• _Required work_: Rewrite the data below with every "Instruction" replaced by "Command" and everything else left unchanged.

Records

_ _ _ _ _

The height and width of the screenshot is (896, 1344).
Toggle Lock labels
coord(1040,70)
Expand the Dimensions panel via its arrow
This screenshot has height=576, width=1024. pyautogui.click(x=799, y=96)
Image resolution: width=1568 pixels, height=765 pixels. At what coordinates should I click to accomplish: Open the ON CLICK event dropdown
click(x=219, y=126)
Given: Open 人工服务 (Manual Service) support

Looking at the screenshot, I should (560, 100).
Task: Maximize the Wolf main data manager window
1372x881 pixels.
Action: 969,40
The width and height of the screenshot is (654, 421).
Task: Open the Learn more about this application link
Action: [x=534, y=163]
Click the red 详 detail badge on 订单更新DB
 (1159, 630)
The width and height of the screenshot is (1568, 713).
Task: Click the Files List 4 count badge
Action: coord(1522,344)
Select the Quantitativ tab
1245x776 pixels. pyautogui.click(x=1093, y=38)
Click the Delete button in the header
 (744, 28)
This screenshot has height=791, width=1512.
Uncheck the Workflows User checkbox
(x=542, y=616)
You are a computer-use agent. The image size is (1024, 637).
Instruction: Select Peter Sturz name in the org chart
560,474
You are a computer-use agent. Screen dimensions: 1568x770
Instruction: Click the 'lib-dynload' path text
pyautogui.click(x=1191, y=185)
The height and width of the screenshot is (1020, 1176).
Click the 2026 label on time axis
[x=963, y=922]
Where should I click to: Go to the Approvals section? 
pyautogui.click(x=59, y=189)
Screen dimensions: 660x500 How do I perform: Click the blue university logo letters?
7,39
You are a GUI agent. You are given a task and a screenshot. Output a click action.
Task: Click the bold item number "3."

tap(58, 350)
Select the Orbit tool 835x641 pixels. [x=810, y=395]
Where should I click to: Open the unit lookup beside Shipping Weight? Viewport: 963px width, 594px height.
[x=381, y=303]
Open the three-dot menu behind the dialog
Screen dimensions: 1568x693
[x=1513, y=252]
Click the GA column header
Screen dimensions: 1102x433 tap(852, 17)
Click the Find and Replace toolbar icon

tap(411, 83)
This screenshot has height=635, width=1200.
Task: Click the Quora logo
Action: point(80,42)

_ _ _ _ _

• _Exercise answer_:
The height and width of the screenshot is (896, 1344).
Toggle Lock labels
coord(1040,70)
Expand the Dimensions panel via its arrow
This screenshot has height=576, width=1024. pyautogui.click(x=799, y=96)
Image resolution: width=1568 pixels, height=765 pixels. At what coordinates should I click to accomplish: Open the ON CLICK event dropdown
click(x=219, y=126)
Given: Open 人工服务 (Manual Service) support

Looking at the screenshot, I should (560, 100).
Task: Maximize the Wolf main data manager window
1372x881 pixels.
Action: 969,40
The width and height of the screenshot is (654, 421).
Task: Open the Learn more about this application link
Action: [x=534, y=163]
Click the red 详 detail badge on 订单更新DB
 (1159, 630)
The width and height of the screenshot is (1568, 713).
Task: Click the Files List 4 count badge
Action: coord(1522,344)
Select the Quantitativ tab
1245x776 pixels. pyautogui.click(x=1093, y=38)
Click the Delete button in the header
 (744, 28)
This screenshot has height=791, width=1512.
Uncheck the Workflows User checkbox
(x=542, y=616)
You are a computer-use agent. The image size is (1024, 637).
Command: Select Peter Sturz name in the org chart
560,474
You are a computer-use agent. Screen dimensions: 1568x770
Command: Click the 'lib-dynload' path text
pyautogui.click(x=1191, y=185)
The height and width of the screenshot is (1020, 1176).
Click the 2026 label on time axis
[x=963, y=922]
Where should I click to: Go to the Approvals section? 
pyautogui.click(x=59, y=189)
Screen dimensions: 660x500 How do I perform: Click the blue university logo letters?
7,39
You are a GUI agent. You are given a task and a screenshot. Output a click action.
Task: Click the bold item number "3."

tap(58, 350)
Select the Orbit tool 835x641 pixels. [x=810, y=395]
Where should I click to: Open the unit lookup beside Shipping Weight? Viewport: 963px width, 594px height.
[x=381, y=303]
Open the three-dot menu behind the dialog
Screen dimensions: 1568x693
[x=1513, y=252]
Click the GA column header
Screen dimensions: 1102x433 tap(852, 17)
Click the Find and Replace toolbar icon

tap(411, 83)
This screenshot has height=635, width=1200.
Task: Click the Quora logo
Action: point(80,42)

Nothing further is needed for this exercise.